→ **What needs to be done**: Give back the full set of entries that follows, exactly as written.

[Records drawn from a dataset]
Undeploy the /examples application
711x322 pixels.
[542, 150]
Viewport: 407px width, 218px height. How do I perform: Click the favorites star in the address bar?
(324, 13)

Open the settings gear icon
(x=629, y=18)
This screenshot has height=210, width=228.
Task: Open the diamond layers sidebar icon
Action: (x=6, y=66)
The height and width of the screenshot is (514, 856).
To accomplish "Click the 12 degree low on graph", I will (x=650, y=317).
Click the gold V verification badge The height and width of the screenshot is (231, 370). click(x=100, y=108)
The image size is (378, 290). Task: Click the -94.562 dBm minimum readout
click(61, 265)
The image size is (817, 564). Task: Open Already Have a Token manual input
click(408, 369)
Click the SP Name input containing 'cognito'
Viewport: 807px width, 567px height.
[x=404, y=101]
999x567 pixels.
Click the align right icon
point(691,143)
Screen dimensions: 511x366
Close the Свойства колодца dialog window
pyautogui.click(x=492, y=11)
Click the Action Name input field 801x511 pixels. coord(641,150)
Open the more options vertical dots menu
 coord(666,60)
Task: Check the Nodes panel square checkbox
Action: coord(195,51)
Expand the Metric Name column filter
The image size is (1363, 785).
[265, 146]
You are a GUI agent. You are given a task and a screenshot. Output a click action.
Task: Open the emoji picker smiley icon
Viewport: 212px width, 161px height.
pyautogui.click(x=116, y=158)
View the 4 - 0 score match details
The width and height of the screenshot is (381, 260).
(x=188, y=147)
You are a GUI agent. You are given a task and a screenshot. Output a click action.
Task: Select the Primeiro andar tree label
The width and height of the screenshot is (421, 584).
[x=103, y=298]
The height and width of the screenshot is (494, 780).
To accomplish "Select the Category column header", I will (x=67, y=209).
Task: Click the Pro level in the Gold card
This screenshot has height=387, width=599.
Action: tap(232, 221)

→ **Final answer**:
Undeploy the /examples application
711x322 pixels.
[542, 150]
Viewport: 407px width, 218px height. How do I perform: Click the favorites star in the address bar?
(324, 13)

Open the settings gear icon
(x=629, y=18)
This screenshot has height=210, width=228.
Task: Open the diamond layers sidebar icon
Action: (x=6, y=66)
The height and width of the screenshot is (514, 856).
To accomplish "Click the 12 degree low on graph", I will (x=650, y=317).
Click the gold V verification badge The height and width of the screenshot is (231, 370). click(x=100, y=108)
The image size is (378, 290). Task: Click the -94.562 dBm minimum readout
click(61, 265)
The image size is (817, 564). Task: Open Already Have a Token manual input
click(408, 369)
Click the SP Name input containing 'cognito'
Viewport: 807px width, 567px height.
[x=404, y=101]
999x567 pixels.
Click the align right icon
point(691,143)
Screen dimensions: 511x366
Close the Свойства колодца dialog window
pyautogui.click(x=492, y=11)
Click the Action Name input field 801x511 pixels. coord(641,150)
Open the more options vertical dots menu
 coord(666,60)
Task: Check the Nodes panel square checkbox
Action: coord(195,51)
Expand the Metric Name column filter
The image size is (1363, 785).
[265, 146]
You are a GUI agent. You are given a task and a screenshot. Output a click action.
Task: Open the emoji picker smiley icon
Viewport: 212px width, 161px height.
pyautogui.click(x=116, y=158)
View the 4 - 0 score match details
The width and height of the screenshot is (381, 260).
(x=188, y=147)
You are a GUI agent. You are given a task and a screenshot. Output a click action.
Task: Select the Primeiro andar tree label
The width and height of the screenshot is (421, 584).
[x=103, y=298]
The height and width of the screenshot is (494, 780).
To accomplish "Select the Category column header", I will (x=67, y=209).
Task: Click the Pro level in the Gold card
This screenshot has height=387, width=599.
Action: tap(232, 221)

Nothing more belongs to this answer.